» **EXERCISE**
Rewrite the part of the Klaus Händl biography starting at "As a director, he" and ending at "am Bielersee, Switzerland.", changing "professor" to "lecturer".

Klaus Händl (born September 17, 1969) is an Austrian actor, writer and director.

Biography
Händl was born in Rum, Tyrol, Austria. He started his theater career as an actor in Vienna's  Schauspielhaus. His first theatrical production, which he also directed, was premiered in the Styrian autumn festival Steirischer Herbst at Graz. He has also appeared in several films.

As a director, he made the feature films März in 2008, and Tomcat in 2016, both of which were credited to Händl Klaus. He is a theater and film professor at the University of Applied Arts Vienna. He lives in Vienna, Berlin, and in Port am Bielersee, Switzerland.

» **DATA EXCERPTS**

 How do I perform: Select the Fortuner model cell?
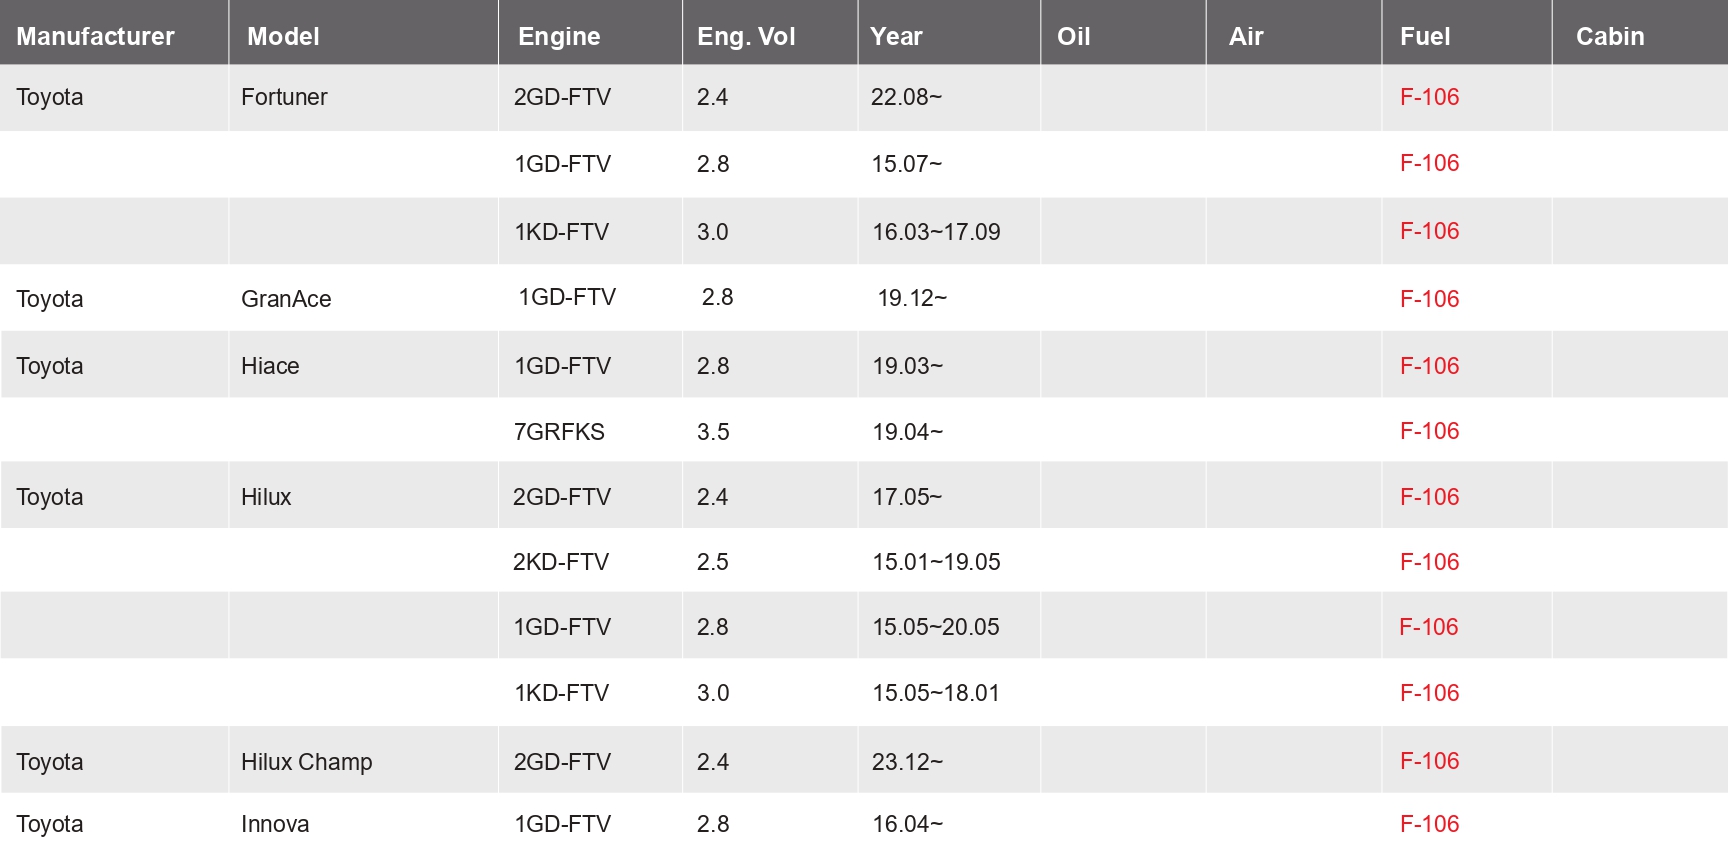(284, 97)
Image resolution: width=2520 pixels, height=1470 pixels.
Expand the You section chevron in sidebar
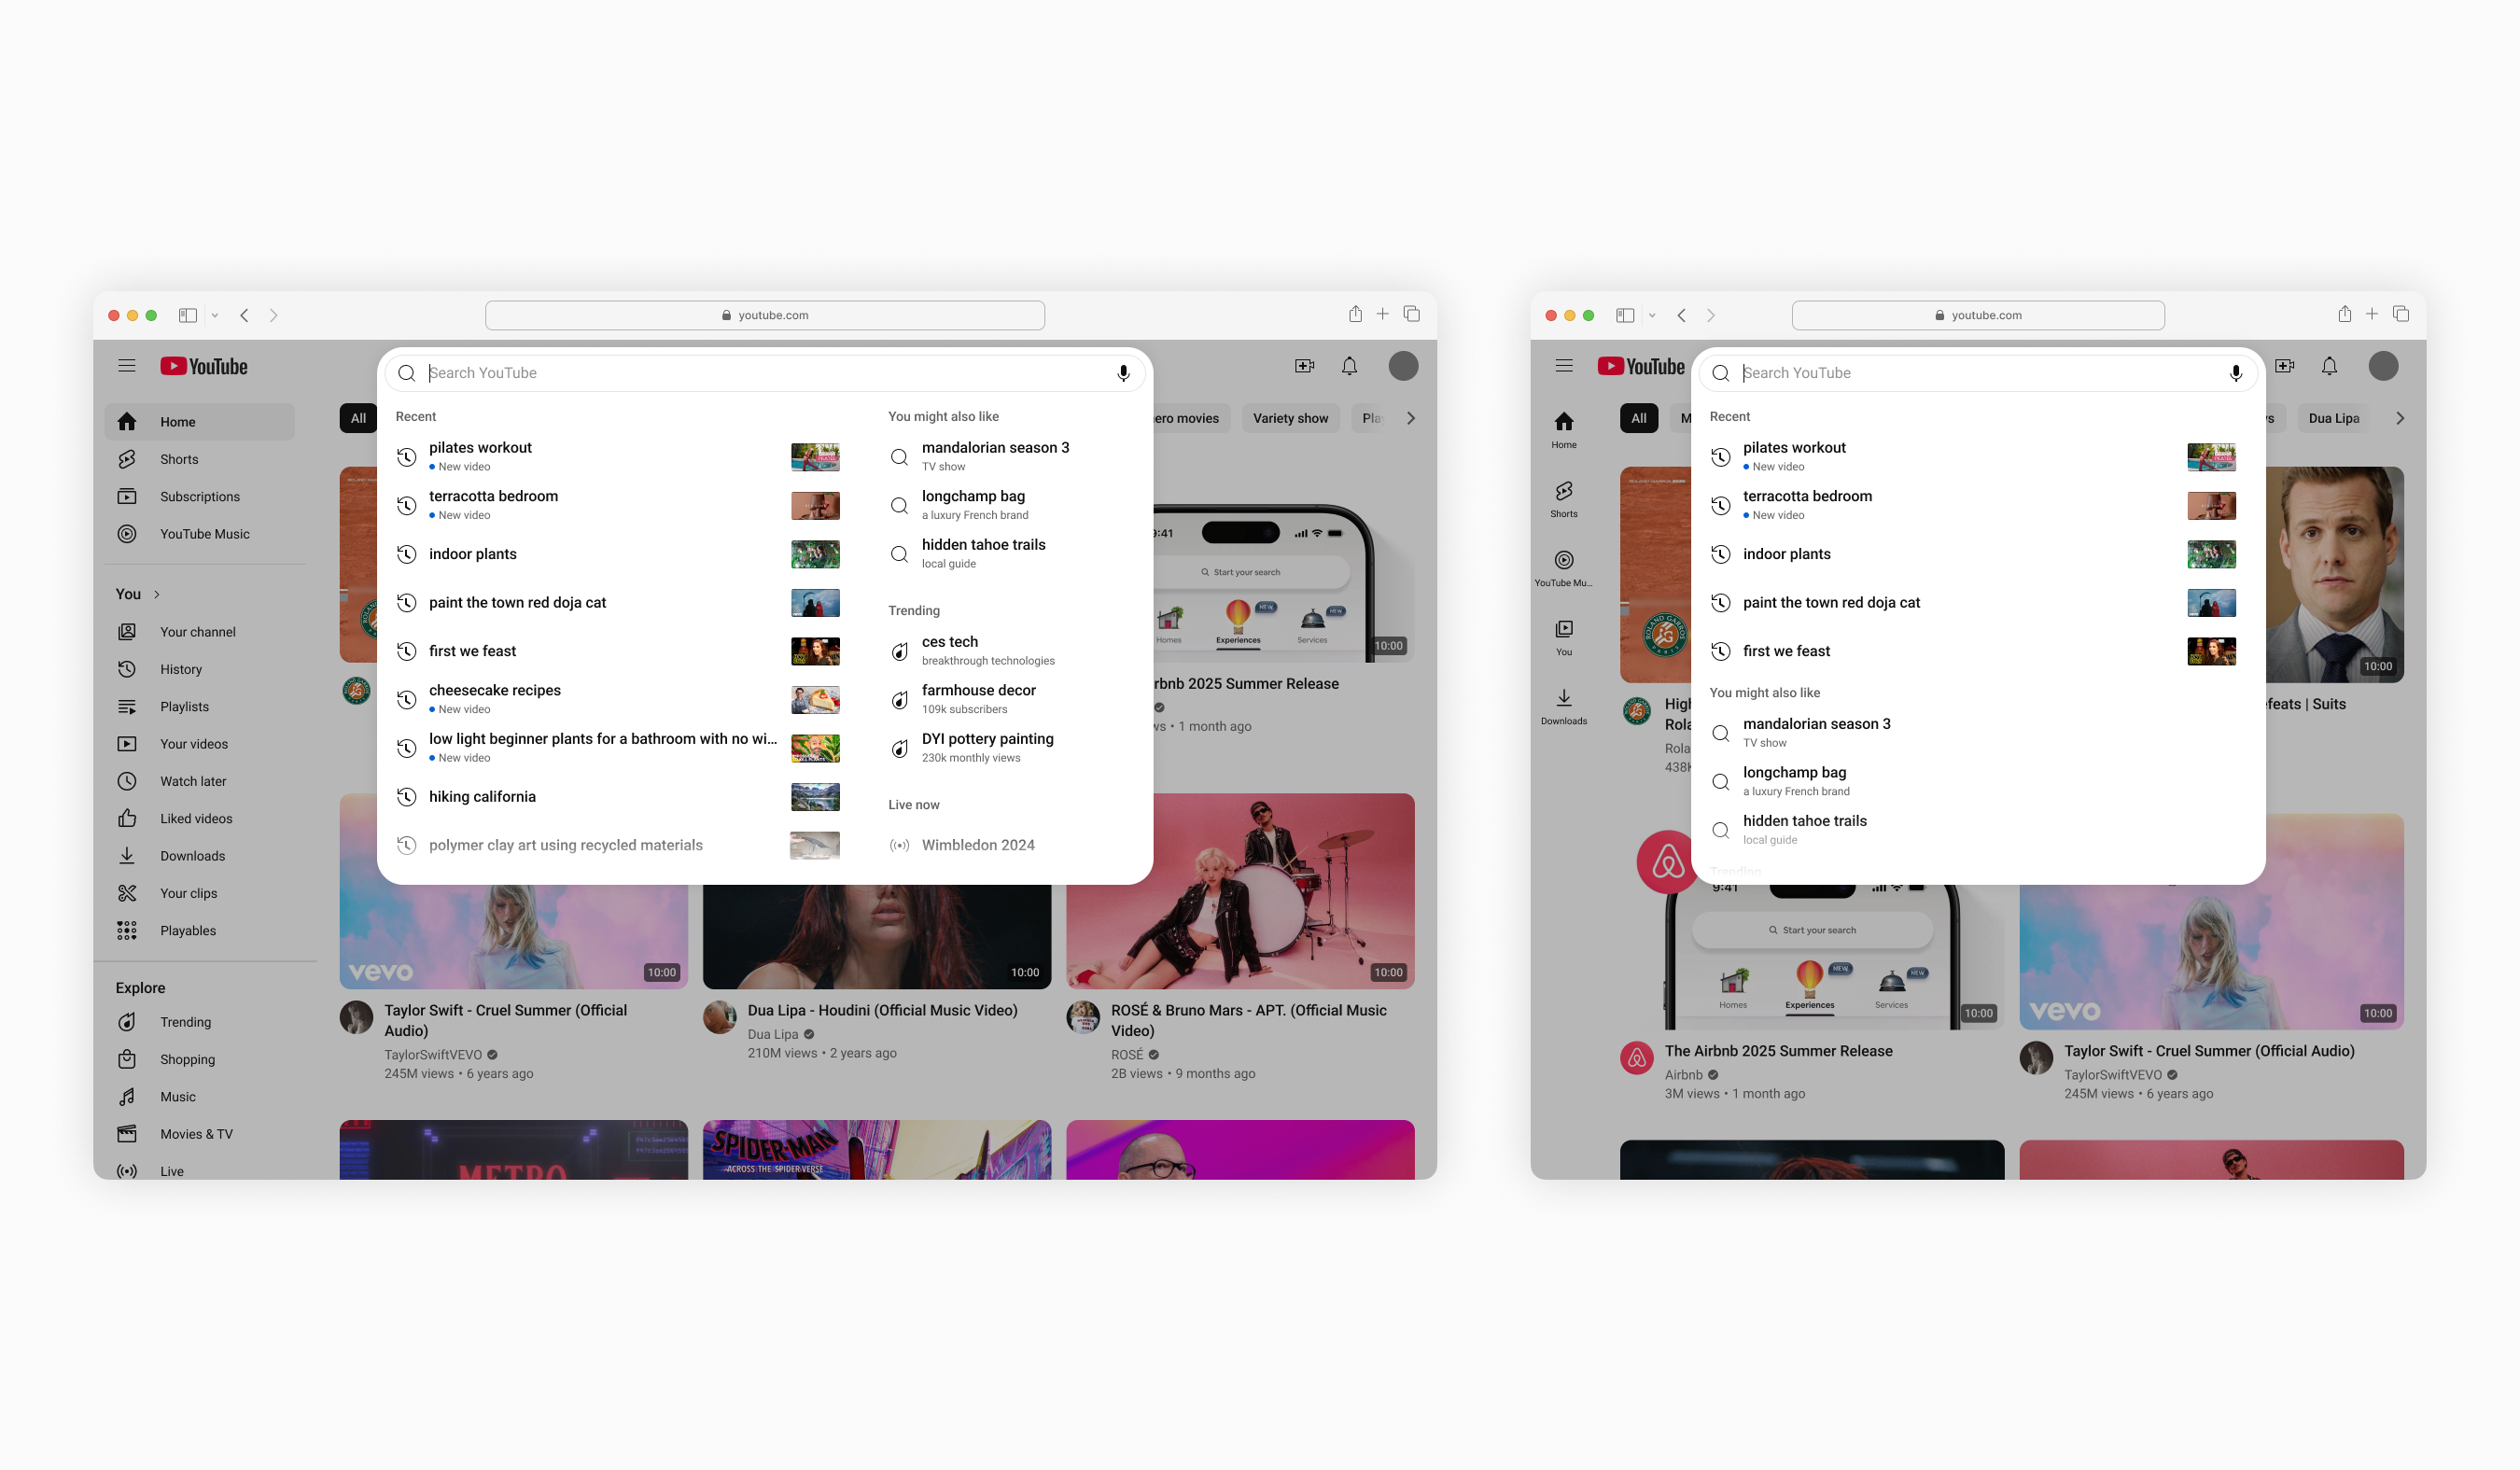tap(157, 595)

» **RESPONSE FOR THIS EXERCISE**
As a director, he made the feature films März in 2008, and Tomcat in 2016, both of which were credited to Händl Klaus. He is a theater and film lecturer at the University of Applied Arts Vienna. He lives in Vienna, Berlin, and in Port am Bielersee, Switzerland.